**Aim of the exercise:**
Rewrite the data from the line containing "Viewport: 747px width, 597px height." through the line containing "Click the Order", both included, and nothing else. Shift every coordinate in the answers by -92.

**Stored dataset items:**
%%

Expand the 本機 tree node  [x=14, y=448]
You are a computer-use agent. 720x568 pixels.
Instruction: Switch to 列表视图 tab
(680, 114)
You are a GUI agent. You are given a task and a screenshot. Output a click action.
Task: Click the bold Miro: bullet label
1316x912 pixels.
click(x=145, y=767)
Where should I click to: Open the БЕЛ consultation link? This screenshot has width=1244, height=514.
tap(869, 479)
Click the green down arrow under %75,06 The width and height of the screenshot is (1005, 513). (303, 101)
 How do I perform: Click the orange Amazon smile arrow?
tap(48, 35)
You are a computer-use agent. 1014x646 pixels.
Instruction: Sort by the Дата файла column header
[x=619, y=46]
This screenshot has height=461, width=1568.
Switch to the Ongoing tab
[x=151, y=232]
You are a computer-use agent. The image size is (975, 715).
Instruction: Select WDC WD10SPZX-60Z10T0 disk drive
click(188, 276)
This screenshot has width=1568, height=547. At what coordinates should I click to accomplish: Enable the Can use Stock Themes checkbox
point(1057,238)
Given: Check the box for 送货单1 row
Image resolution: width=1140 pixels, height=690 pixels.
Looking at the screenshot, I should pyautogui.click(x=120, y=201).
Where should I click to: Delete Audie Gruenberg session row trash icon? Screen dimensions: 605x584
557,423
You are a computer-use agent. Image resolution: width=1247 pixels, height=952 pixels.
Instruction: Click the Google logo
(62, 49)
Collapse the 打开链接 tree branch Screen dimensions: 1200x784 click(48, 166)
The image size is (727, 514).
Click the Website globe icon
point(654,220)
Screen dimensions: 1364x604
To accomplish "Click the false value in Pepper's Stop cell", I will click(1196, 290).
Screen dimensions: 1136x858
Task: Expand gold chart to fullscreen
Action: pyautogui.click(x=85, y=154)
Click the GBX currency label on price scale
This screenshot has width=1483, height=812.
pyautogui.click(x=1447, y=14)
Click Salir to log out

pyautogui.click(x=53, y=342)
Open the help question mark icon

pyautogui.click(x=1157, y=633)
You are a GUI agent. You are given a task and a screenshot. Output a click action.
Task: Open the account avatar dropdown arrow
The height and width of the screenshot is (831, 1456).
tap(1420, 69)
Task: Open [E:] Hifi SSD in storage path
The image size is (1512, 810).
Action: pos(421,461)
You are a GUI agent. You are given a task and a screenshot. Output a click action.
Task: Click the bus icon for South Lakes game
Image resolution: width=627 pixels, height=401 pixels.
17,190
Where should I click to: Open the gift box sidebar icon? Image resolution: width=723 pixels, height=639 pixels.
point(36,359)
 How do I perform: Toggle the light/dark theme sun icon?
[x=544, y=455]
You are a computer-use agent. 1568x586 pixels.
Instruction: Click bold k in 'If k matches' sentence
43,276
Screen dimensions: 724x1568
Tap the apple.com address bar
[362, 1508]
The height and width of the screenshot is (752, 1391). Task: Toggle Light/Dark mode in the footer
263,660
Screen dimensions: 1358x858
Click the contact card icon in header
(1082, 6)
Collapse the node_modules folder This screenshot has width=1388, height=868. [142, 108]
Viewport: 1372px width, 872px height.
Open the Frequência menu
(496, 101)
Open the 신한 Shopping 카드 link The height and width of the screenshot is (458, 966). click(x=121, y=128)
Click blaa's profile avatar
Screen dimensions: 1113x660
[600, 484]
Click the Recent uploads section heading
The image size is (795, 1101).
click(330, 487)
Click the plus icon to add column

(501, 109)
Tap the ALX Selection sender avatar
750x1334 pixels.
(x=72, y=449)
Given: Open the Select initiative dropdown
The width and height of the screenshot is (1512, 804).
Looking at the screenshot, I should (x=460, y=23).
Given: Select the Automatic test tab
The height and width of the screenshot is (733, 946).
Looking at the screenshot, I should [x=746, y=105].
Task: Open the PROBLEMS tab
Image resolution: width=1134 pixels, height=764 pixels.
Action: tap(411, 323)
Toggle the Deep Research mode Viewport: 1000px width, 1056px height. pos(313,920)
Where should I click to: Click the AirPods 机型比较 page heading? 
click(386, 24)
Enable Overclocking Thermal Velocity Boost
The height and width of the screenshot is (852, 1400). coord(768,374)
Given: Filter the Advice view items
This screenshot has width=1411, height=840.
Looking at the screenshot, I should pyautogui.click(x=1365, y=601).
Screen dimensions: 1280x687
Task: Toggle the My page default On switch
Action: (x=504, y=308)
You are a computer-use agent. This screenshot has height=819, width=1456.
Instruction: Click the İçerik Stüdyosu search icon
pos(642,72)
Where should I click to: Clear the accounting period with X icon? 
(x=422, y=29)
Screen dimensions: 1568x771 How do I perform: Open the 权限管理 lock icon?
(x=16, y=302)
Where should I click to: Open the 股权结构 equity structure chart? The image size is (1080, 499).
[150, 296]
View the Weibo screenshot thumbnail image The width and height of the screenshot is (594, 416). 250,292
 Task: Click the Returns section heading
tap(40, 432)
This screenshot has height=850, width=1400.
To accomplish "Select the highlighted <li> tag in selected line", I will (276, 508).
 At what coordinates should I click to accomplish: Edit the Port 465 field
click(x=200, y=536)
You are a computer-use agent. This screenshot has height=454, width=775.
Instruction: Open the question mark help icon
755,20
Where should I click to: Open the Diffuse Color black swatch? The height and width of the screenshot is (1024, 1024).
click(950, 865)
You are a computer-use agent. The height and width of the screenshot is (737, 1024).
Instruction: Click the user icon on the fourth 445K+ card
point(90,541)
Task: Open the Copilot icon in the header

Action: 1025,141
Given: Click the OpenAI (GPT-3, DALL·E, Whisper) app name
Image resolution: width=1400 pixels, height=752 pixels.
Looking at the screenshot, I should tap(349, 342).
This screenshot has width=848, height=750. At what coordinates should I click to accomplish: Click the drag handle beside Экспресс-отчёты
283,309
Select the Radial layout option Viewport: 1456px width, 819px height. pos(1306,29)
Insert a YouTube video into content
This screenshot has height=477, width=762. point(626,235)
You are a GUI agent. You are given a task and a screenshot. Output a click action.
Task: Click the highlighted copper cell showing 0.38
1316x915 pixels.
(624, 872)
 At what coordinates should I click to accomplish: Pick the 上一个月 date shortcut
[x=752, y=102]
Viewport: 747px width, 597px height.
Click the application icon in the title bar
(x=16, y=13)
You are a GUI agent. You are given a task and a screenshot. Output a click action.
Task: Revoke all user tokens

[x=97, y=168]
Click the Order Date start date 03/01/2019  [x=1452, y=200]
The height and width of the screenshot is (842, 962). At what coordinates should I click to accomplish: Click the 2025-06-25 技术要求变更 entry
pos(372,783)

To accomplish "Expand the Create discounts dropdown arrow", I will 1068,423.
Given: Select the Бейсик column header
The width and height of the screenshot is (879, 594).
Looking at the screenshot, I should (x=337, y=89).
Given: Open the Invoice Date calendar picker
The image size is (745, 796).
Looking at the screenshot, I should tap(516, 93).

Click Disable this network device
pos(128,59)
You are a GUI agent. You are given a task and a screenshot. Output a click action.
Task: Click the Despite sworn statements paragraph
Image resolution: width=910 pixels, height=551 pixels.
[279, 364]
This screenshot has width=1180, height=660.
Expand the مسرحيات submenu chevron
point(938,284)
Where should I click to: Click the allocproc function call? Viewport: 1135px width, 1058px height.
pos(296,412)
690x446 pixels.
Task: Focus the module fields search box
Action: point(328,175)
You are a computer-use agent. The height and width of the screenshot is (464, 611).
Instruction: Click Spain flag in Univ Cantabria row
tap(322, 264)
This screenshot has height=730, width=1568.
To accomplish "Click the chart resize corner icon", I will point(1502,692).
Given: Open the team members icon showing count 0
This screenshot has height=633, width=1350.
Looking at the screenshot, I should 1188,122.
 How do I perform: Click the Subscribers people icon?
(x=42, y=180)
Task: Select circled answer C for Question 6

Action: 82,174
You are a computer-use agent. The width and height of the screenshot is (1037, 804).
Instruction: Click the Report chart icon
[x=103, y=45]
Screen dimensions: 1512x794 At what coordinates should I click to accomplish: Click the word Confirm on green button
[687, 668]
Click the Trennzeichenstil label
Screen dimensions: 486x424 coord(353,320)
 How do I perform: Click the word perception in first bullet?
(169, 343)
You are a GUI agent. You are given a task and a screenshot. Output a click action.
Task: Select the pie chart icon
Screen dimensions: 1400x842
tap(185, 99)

%%

**Worked answer:**
Viewport: 747px width, 597px height.
Click the application icon in the title bar
(x=-76, y=-79)
You are a GUI agent. You are given a task and a screenshot. Output a click action.
Task: Revoke all user tokens

[x=5, y=76]
Click the Order Date start date 03/01/2019  [x=1360, y=108]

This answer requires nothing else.